ARB・ネプリライシン阻害薬(ARNi)は、レニン・アンジオテンシン系阻害薬(RAS-i)に比べ、慢性心不全例の転帰を有意に改善することが既に明らかにされている(PARADIGM-HF試験)。では、急性心筋梗塞(AMI)後の心機能低下例に対する有用性をRAS-iと比べるとどうなるか。この疑問に答えるべく実施されたランダム化比較試験 “PARADISE-MI”が5月15日、バーチャル開催の米国心臓病学会(ACC)で報告された。報告者はブリガム・アンド・ウィメンズ病院(米国)のMarc A. Pfeffer氏。言わずと知れた、AMI後左室リモデリングに対するACE阻害薬の有用性を初めて証明したSAVE試験の主任研究者である。
PARADISE-MI試験の対象は、AMI発症後0.5~7日以内に「左室駆出率(LVEF)≦40%」か「肺うっ血」を認め、かつ心血管系(CV)転帰増悪因子を有する5669例である。心不全既往例は除外されている(ARNiの適応があるため)。世界41カ国から登録され、東アジアでは中国(台湾含む)、韓国が参加している。
平均年齢は64歳、女性は25%弱、アジア人は17%を占めた。AMI発症から割り付けまでの平均日数は4.3日。89%が再灌流療法を受けていた。LVEF平均値は36.5%、56%が「Killip分類≧Ⅱ」だった。治療薬としては85%がβ遮断薬、92%が抗血小板薬2剤を処方されていた。なお試験前からRAS-iを服用していた78%では、それらの服用を中止した。
これら5669例は、ARNi“エンレスト”(ARB 103mg、ネプリライシン阻害薬97mg)1日2回群とACE阻害薬“ラミプリル”5mg 1日2回群にランダム化され、二重盲検法にて23カ月間(中央値)観察された。今回の患者群におけるこの用量・回数のラミプリル服用の有用性は、プラセボ対照ランダム化比較試験“AIRE”において、すでに証明されている。
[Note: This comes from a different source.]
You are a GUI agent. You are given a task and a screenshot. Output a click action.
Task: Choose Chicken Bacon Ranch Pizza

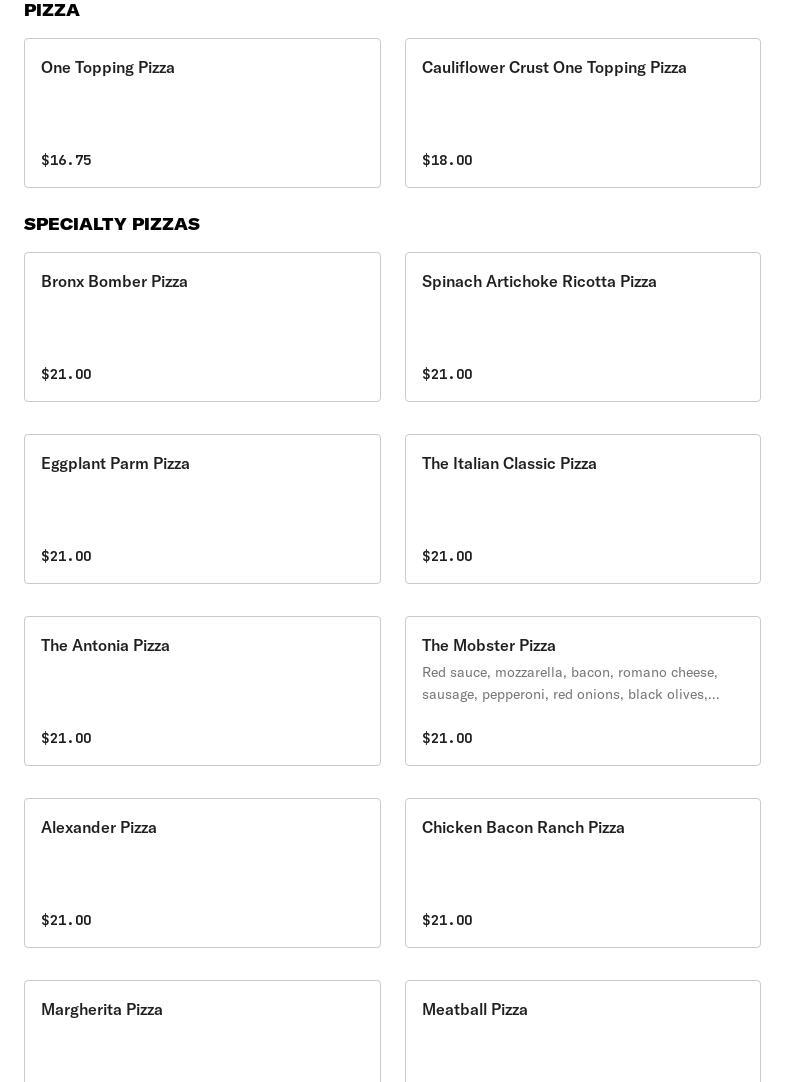pos(582,872)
その結果、1次評価項目である「CV死亡・心不全入院・外来での心不全発症」の発生率はARNi群:6.7/100例・年、ACE阻害薬群:7.4/100例・年となり、リスクに有意差は認められなかった(ハザード比[HR]:0.90、95%信頼区間[CI]:0.78-1.04)。Pfeffer氏によれば、有意差となるためには15%の相対リスク減少が必要だったという。なお、発生率曲線の解離は、試験開始後3カ月を待たずに始まっていた。これら1次評価項目を個別に検討しても、ACE阻害薬群との間に有意差はなかったが、いずれのイベントもARNi群で減少傾向を示した。また事前設定された探索的解析である「1次評価項目全イベント解析(初発イベントに限定せず)」では、ARNi群における相対リスクは0.79の有意低値となっていた(95%CI:0.65-0.97)。
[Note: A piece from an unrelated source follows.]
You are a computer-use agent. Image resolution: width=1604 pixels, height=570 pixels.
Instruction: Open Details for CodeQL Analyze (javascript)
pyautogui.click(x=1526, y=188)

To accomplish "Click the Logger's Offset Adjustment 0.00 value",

1次評価項目の事前設定亜集団解析からは、注目すべき2つのサブグループが明らかになった。すなわち、年齢65歳「以上」と「未満」ではARNiの有効性に有意なばらつきがあり(P=0.007)、65歳以上でより有効だった。同様に、AMIに対するPCI施行の有無によるばらつきも認められ(P=0.005)、PCI施行例ではARNiの有効性が高くなっていた。ただしPfeffer氏は、この結果の臨床的意義については言及しなかった。
一方、Pfeffer氏が特に強調したのが、本試験におけるARNiの安全性である。有害事象、重篤有害事象とも、発現率はACE阻害薬群と差はなく、血管浮腫の発現率も0.5%だった。本試験には導入期間が設けられておらず、また血行動態破綻リスクが高い時期からの使用である(同氏はAMI急性期への静注ACE阻害薬が血行動態を破綻させたCONSENSUS Ⅱ試験に言及)。そのような点を考慮すると、ARNiの安全性はかなり高いというのが、同氏の評価だった。
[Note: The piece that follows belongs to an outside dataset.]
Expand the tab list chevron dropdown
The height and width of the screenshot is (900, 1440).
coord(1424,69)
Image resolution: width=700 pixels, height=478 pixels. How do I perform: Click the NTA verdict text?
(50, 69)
なお、PARADISE-MI試験における死亡率は、ARNi群で7.5%、ACE阻害薬群で8.5%である(有意差なし)。Pfeffer氏は、同様の患者群を対象とした2003年報告のVALIANT試験において、ACE阻害薬群、ARB群とも19%超が死亡していたと指摘(観察期間中央値はほぼ同一)。この20年間でAMI例の死亡リスクが半減したと述べ、循環器専門医たちを讃えた。
本試験はNovartis社の支援を受けて実施された。また安全性確認のため、非盲検下で延長観察が継続中である(NCT04637555)。